But the most striking intergenerational shift during the pandemic has been in the distribution of wealth. Total household wealth in the UK rose by about £900 billion between February 2020 and May 2021, driven by increases in the values of assets like housing and non-UK equities. Older families, who were more likely to hold these assets to begin, accrued the lion’s share of these gains: those headed by someone 65 and older held 35 per cent of total wealth before the pandemic and accrued 42 per cent of the increase (£378 billion) since the onset of Covid-19. Younger adults also experienced a relative increase in their wealth: on average, those in their early 30s saw a 13 per cent increase in family wealth between February 2020 and May 2021, compared to a 3 per cent increase among their counterparts in their late 50s and a 7 per cent increase among those aged 80 and older. However, the absolute gap in wealth holdings between generations remain substantial.

This year’s Audit considers living standards across four domains: jobs, skills and pay; housing costs and security; taxes, benefits and household income; and wealth and assets. In each, we summarise the latest developments in the living standards of different age groups and cohorts (by which we typically mean those people born in the same 5-year period), and provide a deep dive Spotlight analysis on specific issues, updating and summarising analysis published earlier this year.

Jobs, skills and pay

The Covid-19 pandemic arrived in the UK during a period of record-high employment, with the 16-64-year-old employment rate reaching 76.6 per cent at the end of 2019. But the structure of the pre-pandemic labour market left some age groups more exposed to the economic effects of Covid-19 than others. Younger cohorts were more likely than their predecessors to work in insecure, lower-paid or  customer-facing roles while young. On the eve of the crisis, 18-29-year-olds were more than twice as likely as their older counterparts to work on a zero-hours contract, to work for employment agency, or to work part-time only because they could not find a full-time job. There was also something of an age-related ‘U-shape’ when it came to the sectors they worked in: during February 2020, 41 per cent of working 18-24-year-olds and 31 per cent and working adults age 65 and older, worked in hospitality, leisure, retail and administrative services compared with between 18 to 22 per cent of their 25-64-year-old counterparts.

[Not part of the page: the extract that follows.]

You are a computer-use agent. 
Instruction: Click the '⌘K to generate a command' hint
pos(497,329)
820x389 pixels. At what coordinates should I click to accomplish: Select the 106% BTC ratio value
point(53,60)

It was therefore unsurprising that, when the economic effects of Covid-19 took hold in the UK, young people – and to a lesser extent, their oldest working counterparts –experienced the highest rates of furlough and unemployment. Of those who had been in work before pandemic hit, it was either 18-24-year-olds or those aged 65 and older who were most likely to experience full furlough or worklessness in each month between March 2020 and May 2021. But as the crisis progressed, these age differences began to narrow, and by summer 2021 it was the oldest workers who were most likely to find themselves out of work or on full furlough: during August 2021, the share of employees aged 60-64 (5 per cent) and 65 and older (7 per cent) on furlough was larger than the share of their 18-24-year-old counterparts on furlough (4 per cent). In addition, by May 2021, 15 per cent of respondents to a Resolution Foundation-YouGov survey aged 65 and older who were in work before the pandemic (i.e. in February 2020) were either fully furloughed or not working, as were 13 per cent of their 18-24-year-old counterparts, compared with only between 4-6 per cent of those aged 35-55.

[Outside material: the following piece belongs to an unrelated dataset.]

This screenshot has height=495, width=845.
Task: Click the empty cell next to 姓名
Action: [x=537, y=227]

Despite the extensive labour market disruption over the Covid-19 period, the rate of unemployment has remained remarkably low, thanks to the considerable economic support package. This is particularly good news for young workers: unemployment for adults aged 18-24 reached 13.8 per cent during July-September 2020, above its pre-pandemic rate (10.8 per cent at the start of 2020), but considerably lower than the 20 per cent unemployment rate that existed following the financial crisis. Longer-term unemployment has also remained well below the levels reached during the wake of the financial crisis. An additional contributor to these welcome low rates of unemployment has been a sharp rise in full-time study among younger people: in the two years since May-July 2019, the proportion of 16-17-year-olds and 18-24-year-olds that were in full-time study both rose by 4 and 2.5 percentage points, respectively (an additional 200,000 people in full-time study).

But this isn’t to suggest that there won’t be risks over the forthcoming months. Although the 2021 labour market has, so far, been positive for younger workers’ employment prospects, the quality of work as measured by indicators like security and pay looks to be little different from the pre-pandemic labour market, which as previous Intergenerational Audits noted, left much to be desired. Those young people who were unemployed over the past year, and especially those from disadvantaged backgrounds, are at risk of employment and pay scarring over the longer term. There is also a risk that education interruptions, employment shocks and income loss could hamper social mobility for today’s young people. Older workers will be in need of support in the aftermath of the pandemic too, and the Government will need to ensure that those who have been left out of work or on furlough for a long period of time are not be put to one side and left to move into premature retirement.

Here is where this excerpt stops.